The code is divided into the following parts:
SWTC-structure cantains the structure of SWTC. The head file sample.h defines class sample, which is used in SWTC algorithm. It has 3 functions: Initialization funtion sample(int size, int w), where size is the parameter k, namely the number of substreams, all the maximum number of sampled edges, and w is the sie of the sliding window N. Insertion function proceed(unsigned long s, unsigned long d, long time): insert an edge s, d with timestamp time. count(): returns the triangle count estimation.
weighted-SWTC contains the structure of SWTC for weighted counting. The files, classes and functions are organizetion in the same manner as SWTC-structure.
baseline-structure contains the structure of the baseline method. The head file BPS-sample.h defines class BPSsample, which is used in baseline algorithm. It also has 3 functions, the initialization function BPSsample(int size, int w), Insertion function proceed(unsigned long s, unsigned long d, long time), and count(). These meaning of parameters of these functions is the same as the SWTC-structure.
weighted-baseline contains the structure of baseline for weighted counting. The files, classes and functions are organizetion in the same manner as baseline-structure.
Golden contains the structure used for computing accurate triangle count. The head file GoldenCounter.h defines class GoldenCounter. It mainly has 3 functions. the initialization function GoldenCounter(int w), where w is the size of the sliding window. Insertion function insert_edge(string s, string d, long time), and triangle_count() which returns the triangle number.
weighted-Golden contains the structure used for computing accurate weighted triangle count. The files, classes and functions are organizetion in the same manner as Golden.
common_structure contains structs, classes and functions shared by all the above algorithms.
The example.cpp gives an example of using these algorithms. It reads the data file "stackoverflow.txt", and varies the sliding window size from 4M to 5M, inceased by 0.1 million each time, to carry out a set of experiments. In each experiment, it sets 100 checkpoints, and compute the triangle estimation of SWTC, baseline and golden standard at each checkpoint. The sample rate is 0.04 for SWTC and baseline, which means their max sample size is 0.04 of the sliding window size. The result is output as "stack_4%_xx" where xx is (sliding window size)/0.1M. Each output file contains 100 checkpoints, and each checkpoint contains the following 3 lines:
"tc triangle " (the valid sample size of SWTC) (the triangle estimation of SWTC)
"BPS triangle " (the valid sample size of baseline) (the triangle estimation of baseline)
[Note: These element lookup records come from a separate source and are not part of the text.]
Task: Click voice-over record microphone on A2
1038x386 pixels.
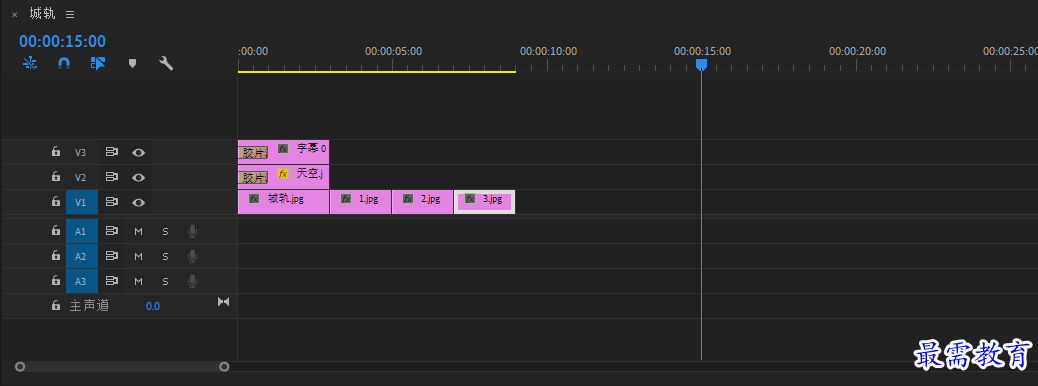Action: (192, 256)
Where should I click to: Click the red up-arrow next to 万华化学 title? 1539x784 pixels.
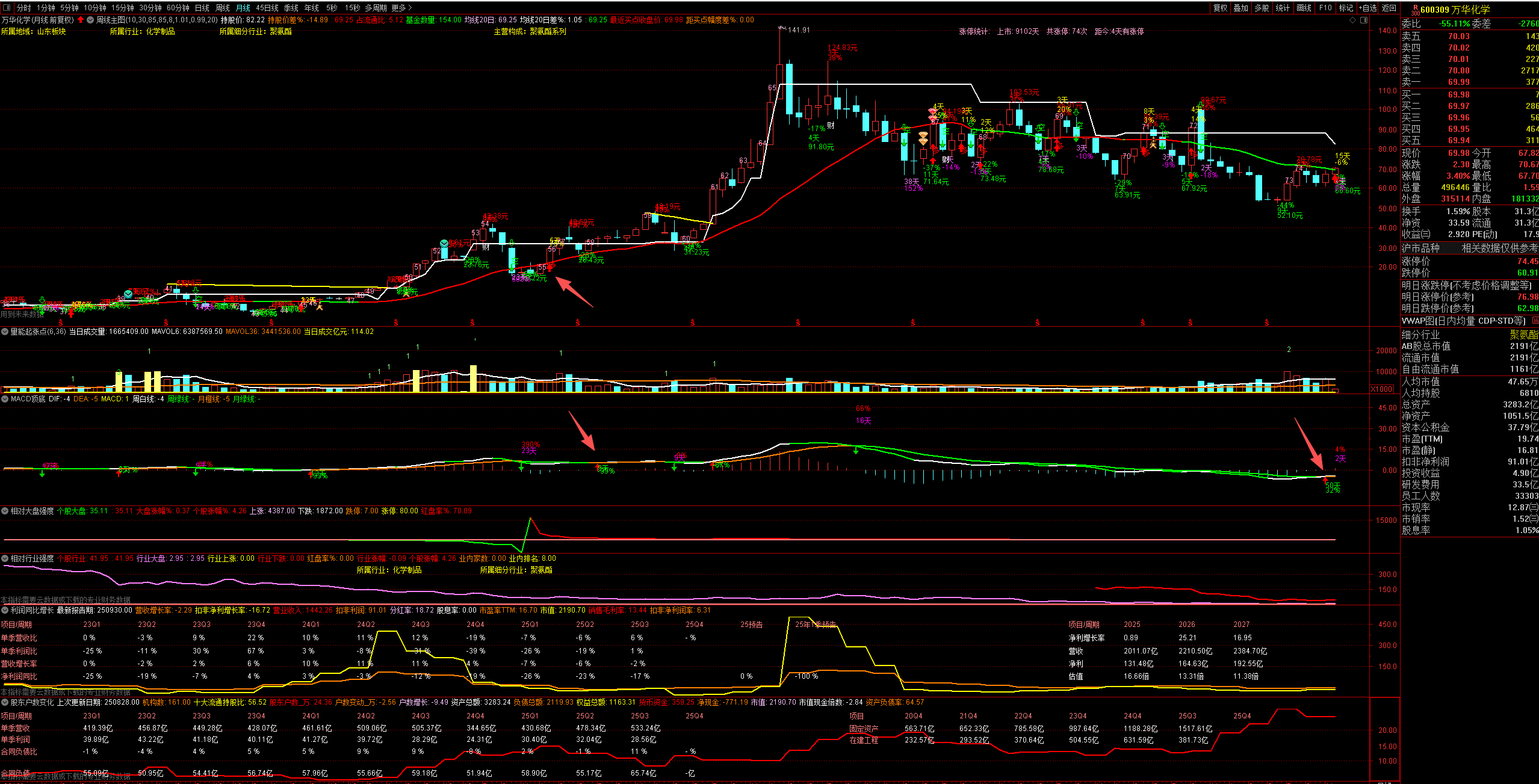coord(81,20)
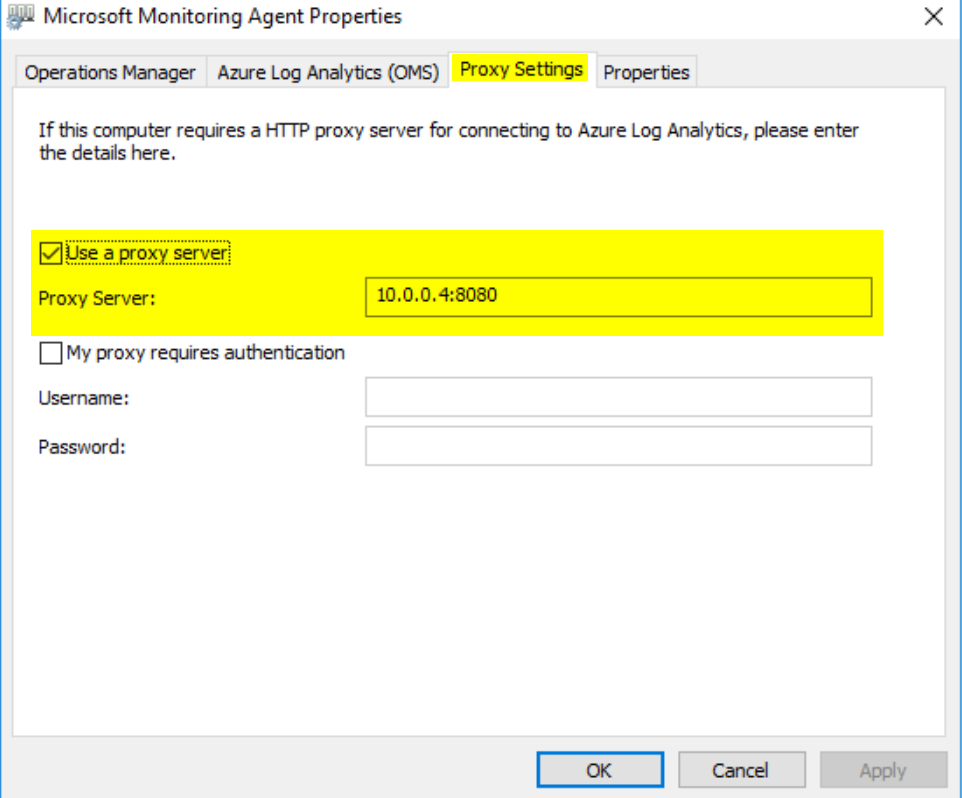Image resolution: width=962 pixels, height=798 pixels.
Task: Click the Username: field label
Action: point(84,398)
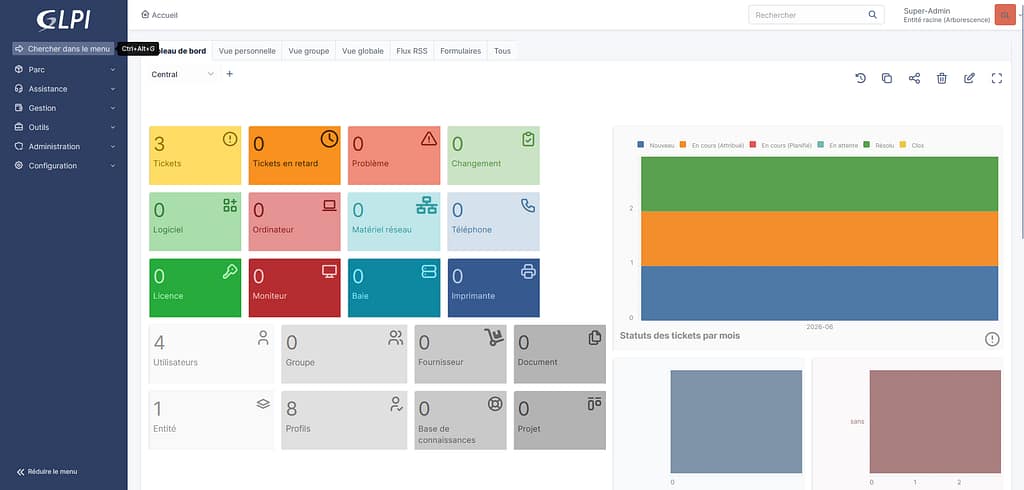This screenshot has width=1024, height=490.
Task: Open the Tickets en retard card
Action: click(x=295, y=155)
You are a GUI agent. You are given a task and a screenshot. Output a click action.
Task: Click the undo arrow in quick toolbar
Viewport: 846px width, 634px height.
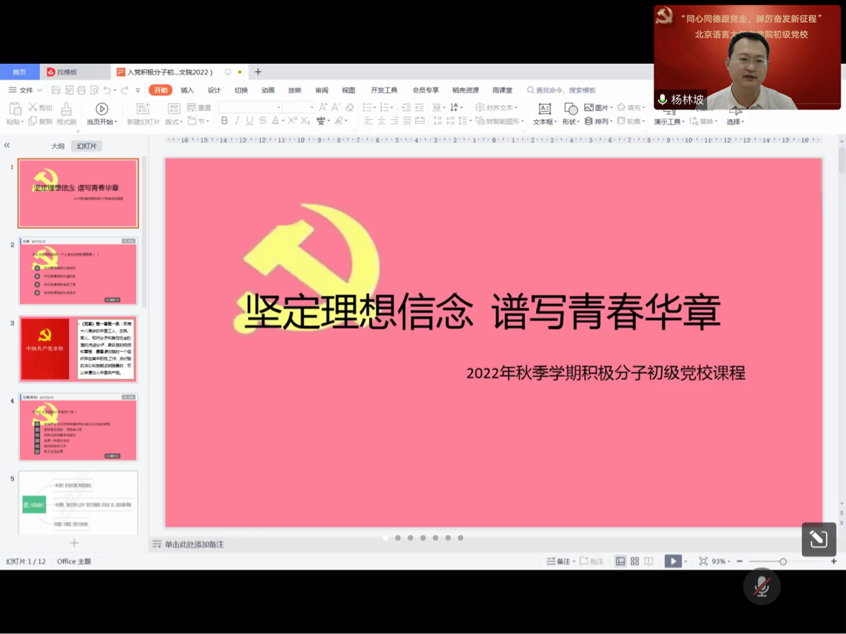[108, 90]
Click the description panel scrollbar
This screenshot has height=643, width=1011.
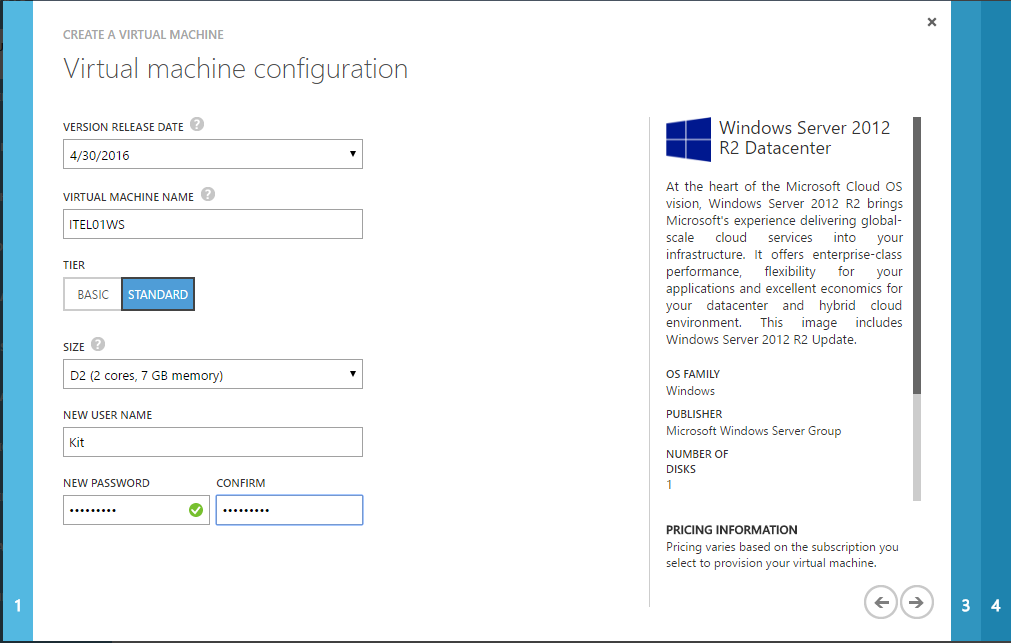click(917, 255)
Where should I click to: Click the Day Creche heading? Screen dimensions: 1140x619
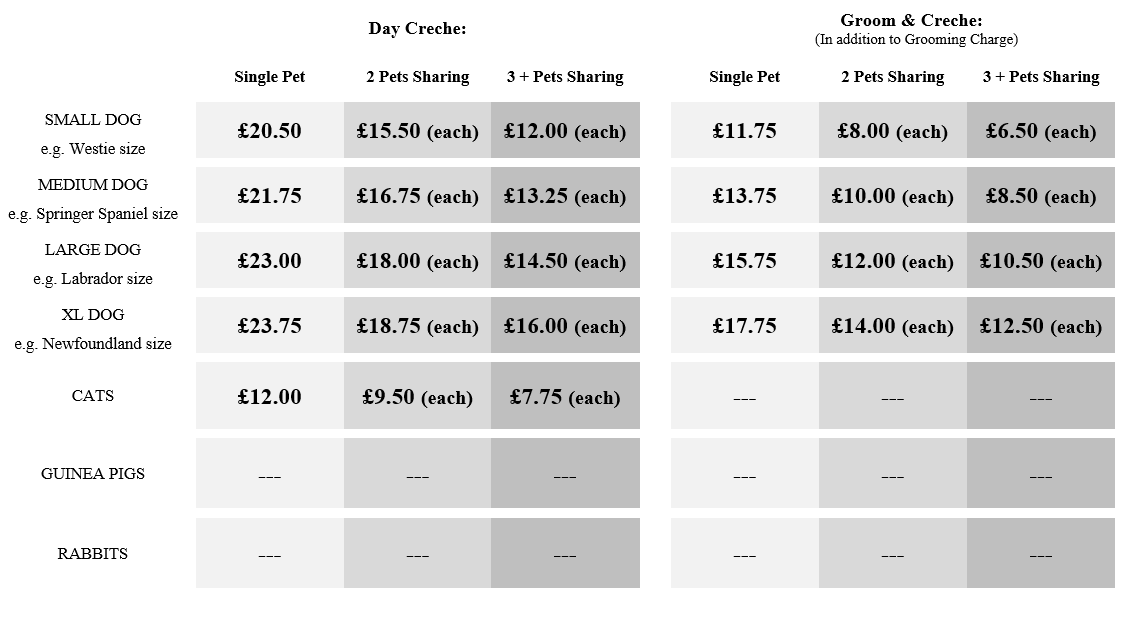417,28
"standard count " (the distinct edges in the sliding window) (the accurate triangle count in the sliding window).
The data are not uploaded to Github, as they are too large. But we give the link of the 3 datasets as follows:
Wikipedia: http://konect.uni-koblenz.de/networks/dbpedia-link
stackoverflow : http://snap.stanford.edu/data/sx-stackoverflow.html
yahoo: https://webscope.sandbox.yahoo.com/catalog.php?datatype=g
actor: http://konect.cc/
The dataset need to be sorted according to timestamps first.
Note that counting accurate triangle count is time consuming therefore the example.cpp takes a long time to finish.